↓
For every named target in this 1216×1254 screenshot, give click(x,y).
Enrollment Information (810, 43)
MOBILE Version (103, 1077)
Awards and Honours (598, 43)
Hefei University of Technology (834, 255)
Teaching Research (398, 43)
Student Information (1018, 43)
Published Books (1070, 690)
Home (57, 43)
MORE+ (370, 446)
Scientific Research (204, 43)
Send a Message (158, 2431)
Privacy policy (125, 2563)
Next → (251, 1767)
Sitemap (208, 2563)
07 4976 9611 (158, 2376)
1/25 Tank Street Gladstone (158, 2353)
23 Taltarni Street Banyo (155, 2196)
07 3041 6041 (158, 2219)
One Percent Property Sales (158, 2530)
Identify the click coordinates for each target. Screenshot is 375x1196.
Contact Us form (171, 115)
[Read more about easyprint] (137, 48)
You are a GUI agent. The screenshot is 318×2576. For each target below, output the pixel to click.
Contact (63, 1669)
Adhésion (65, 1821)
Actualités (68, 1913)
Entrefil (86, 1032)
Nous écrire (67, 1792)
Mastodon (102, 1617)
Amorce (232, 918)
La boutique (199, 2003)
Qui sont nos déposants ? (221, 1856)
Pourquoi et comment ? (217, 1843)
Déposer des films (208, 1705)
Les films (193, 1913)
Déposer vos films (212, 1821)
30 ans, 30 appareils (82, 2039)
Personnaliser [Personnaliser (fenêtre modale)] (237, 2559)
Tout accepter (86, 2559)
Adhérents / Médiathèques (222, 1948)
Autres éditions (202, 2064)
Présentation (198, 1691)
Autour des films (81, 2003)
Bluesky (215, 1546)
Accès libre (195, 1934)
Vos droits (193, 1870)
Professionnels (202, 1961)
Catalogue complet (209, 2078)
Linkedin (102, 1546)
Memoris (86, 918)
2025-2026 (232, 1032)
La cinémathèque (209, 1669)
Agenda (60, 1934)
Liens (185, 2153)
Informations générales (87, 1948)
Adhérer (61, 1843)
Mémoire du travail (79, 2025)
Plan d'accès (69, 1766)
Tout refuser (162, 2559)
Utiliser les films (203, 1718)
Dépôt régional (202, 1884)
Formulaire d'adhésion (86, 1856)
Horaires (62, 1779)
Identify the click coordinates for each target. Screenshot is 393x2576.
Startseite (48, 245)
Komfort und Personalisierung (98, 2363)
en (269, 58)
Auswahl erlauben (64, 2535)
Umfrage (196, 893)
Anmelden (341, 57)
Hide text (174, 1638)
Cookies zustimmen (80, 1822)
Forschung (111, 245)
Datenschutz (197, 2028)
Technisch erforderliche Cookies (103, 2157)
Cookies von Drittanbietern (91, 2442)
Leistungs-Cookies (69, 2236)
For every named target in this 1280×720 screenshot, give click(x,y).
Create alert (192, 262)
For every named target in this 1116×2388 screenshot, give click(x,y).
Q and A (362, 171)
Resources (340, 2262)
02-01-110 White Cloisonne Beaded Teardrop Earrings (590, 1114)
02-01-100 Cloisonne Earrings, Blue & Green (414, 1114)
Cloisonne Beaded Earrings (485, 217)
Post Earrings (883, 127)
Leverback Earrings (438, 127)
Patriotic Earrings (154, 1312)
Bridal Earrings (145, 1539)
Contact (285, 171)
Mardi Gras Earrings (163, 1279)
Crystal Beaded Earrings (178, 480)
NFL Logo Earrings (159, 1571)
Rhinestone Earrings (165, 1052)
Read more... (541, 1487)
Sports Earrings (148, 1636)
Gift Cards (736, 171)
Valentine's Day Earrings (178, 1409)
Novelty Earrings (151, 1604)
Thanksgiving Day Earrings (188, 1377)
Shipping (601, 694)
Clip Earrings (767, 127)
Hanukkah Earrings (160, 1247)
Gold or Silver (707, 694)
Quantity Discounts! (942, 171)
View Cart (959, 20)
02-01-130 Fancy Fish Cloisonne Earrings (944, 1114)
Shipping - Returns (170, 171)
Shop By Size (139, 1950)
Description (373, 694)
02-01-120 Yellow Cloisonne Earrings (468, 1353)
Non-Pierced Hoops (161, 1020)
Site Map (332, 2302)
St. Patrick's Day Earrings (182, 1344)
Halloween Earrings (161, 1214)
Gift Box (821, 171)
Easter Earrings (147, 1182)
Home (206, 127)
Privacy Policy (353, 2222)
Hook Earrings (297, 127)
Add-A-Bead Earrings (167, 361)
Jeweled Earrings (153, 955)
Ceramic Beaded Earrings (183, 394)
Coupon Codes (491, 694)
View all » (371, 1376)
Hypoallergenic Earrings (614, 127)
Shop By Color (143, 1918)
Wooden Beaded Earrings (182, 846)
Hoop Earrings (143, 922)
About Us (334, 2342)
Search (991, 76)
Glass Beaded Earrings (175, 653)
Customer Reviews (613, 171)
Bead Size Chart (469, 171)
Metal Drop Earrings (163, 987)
↑
• **WORK TO DO**
Quote all of the lines above word for word, with nothing changed.

• **RESULT FOR THIS TASK**
For every named target in this 1216×1254 screenshot, give click(x,y).
Enrollment Information (810, 43)
MOBILE Version (103, 1077)
Awards and Honours (598, 43)
Hefei University of Technology (834, 255)
Teaching Research (398, 43)
Student Information (1018, 43)
Published Books (1070, 690)
Home (57, 43)
MORE+ (370, 446)
Scientific Research (204, 43)
Send a Message (158, 2431)
Privacy policy (125, 2563)
Next → (251, 1767)
Sitemap (208, 2563)
07 4976 9611 (158, 2376)
1/25 Tank Street Gladstone (158, 2353)
23 Taltarni Street Banyo (155, 2196)
07 3041 6041 (158, 2219)
One Percent Property Sales (158, 2530)
Identify the click coordinates for each target. Screenshot is 375x1196.
Contact Us form (171, 115)
[Read more about easyprint] (137, 48)
You are a GUI agent. The screenshot is 318×2576. For each target below, output the pixel to click.
Contact (63, 1669)
Adhésion (65, 1821)
Actualités (68, 1913)
Entrefil (86, 1032)
Nous écrire (67, 1792)
Mastodon (102, 1617)
Amorce (232, 918)
La boutique (199, 2003)
Qui sont nos déposants ? (221, 1856)
Pourquoi et comment ? (217, 1843)
Déposer des films (208, 1705)
Les films (193, 1913)
Déposer vos films (212, 1821)
30 ans, 30 appareils (82, 2039)
Personnaliser [Personnaliser (fenêtre modale)] (237, 2559)
Tout accepter (86, 2559)
Adhérents / Médiathèques (222, 1948)
Autres éditions (202, 2064)
Présentation (198, 1691)
Autour des films (81, 2003)
Bluesky (215, 1546)
Accès libre (195, 1934)
Vos droits (193, 1870)
Professionnels (202, 1961)
Catalogue complet (209, 2078)
Linkedin (102, 1546)
Memoris (86, 918)
2025-2026 (232, 1032)
La cinémathèque (209, 1669)
Agenda (60, 1934)
Liens (185, 2153)
Informations générales (87, 1948)
Adhérer (61, 1843)
Mémoire du travail (79, 2025)
Plan d'accès (69, 1766)
Tout refuser (162, 2559)
Utiliser les films (203, 1718)
Dépôt régional (202, 1884)
Formulaire d'adhésion (86, 1856)
Horaires (62, 1779)
Identify the click coordinates for each target. Screenshot is 393x2576.
Startseite (48, 245)
Komfort und Personalisierung (98, 2363)
en (269, 58)
Auswahl erlauben (64, 2535)
Umfrage (196, 893)
Anmelden (341, 57)
Hide text (174, 1638)
Cookies zustimmen (80, 1822)
Forschung (111, 245)
Datenschutz (197, 2028)
Technisch erforderliche Cookies (103, 2157)
Cookies von Drittanbietern (91, 2442)
Leistungs-Cookies (69, 2236)
For every named target in this 1280×720 screenshot, give click(x,y).
Create alert (192, 262)
For every named target in this 1116×2388 screenshot, give click(x,y).
Q and A (362, 171)
Resources (340, 2262)
02-01-110 White Cloisonne Beaded Teardrop Earrings (590, 1114)
02-01-100 Cloisonne Earrings, Blue & Green (414, 1114)
Cloisonne Beaded Earrings (485, 217)
Post Earrings (883, 127)
Leverback Earrings (438, 127)
Patriotic Earrings (154, 1312)
Bridal Earrings (145, 1539)
Contact (285, 171)
Mardi Gras Earrings (163, 1279)
Crystal Beaded Earrings (178, 480)
NFL Logo Earrings (159, 1571)
Rhinestone Earrings (165, 1052)
Read more... (541, 1487)
Sports Earrings (148, 1636)
Gift Cards (736, 171)
Valentine's Day Earrings (178, 1409)
Novelty Earrings (151, 1604)
Thanksgiving Day Earrings (188, 1377)
Shipping (601, 694)
Clip Earrings (767, 127)
Hanukkah Earrings (160, 1247)
Gold or Silver (707, 694)
Quantity Discounts! (942, 171)
View Cart (959, 20)
02-01-130 Fancy Fish Cloisonne Earrings (944, 1114)
Shipping - Returns (170, 171)
Shop By Size (139, 1950)
Description (373, 694)
02-01-120 Yellow Cloisonne Earrings (468, 1353)
Non-Pierced Hoops (161, 1020)
Site Map (332, 2302)
St. Patrick's Day Earrings (182, 1344)
Halloween Earrings (161, 1214)
Gift Box (821, 171)
Easter Earrings (147, 1182)
Home (206, 127)
Privacy Policy (353, 2222)
Hook Earrings (297, 127)
Add-A-Bead Earrings (167, 361)
Jeweled Earrings (153, 955)
Ceramic Beaded Earrings (183, 394)
Coupon Codes (491, 694)
View all » (371, 1376)
Hypoallergenic Earrings (614, 127)
Shop By Color (143, 1918)
Wooden Beaded Earrings (182, 846)
Hoop Earrings (143, 922)
About Us (334, 2342)
Search (991, 76)
Glass Beaded Earrings (175, 653)
Customer Reviews (613, 171)
Bead Size Chart (469, 171)
Metal Drop Earrings (163, 987)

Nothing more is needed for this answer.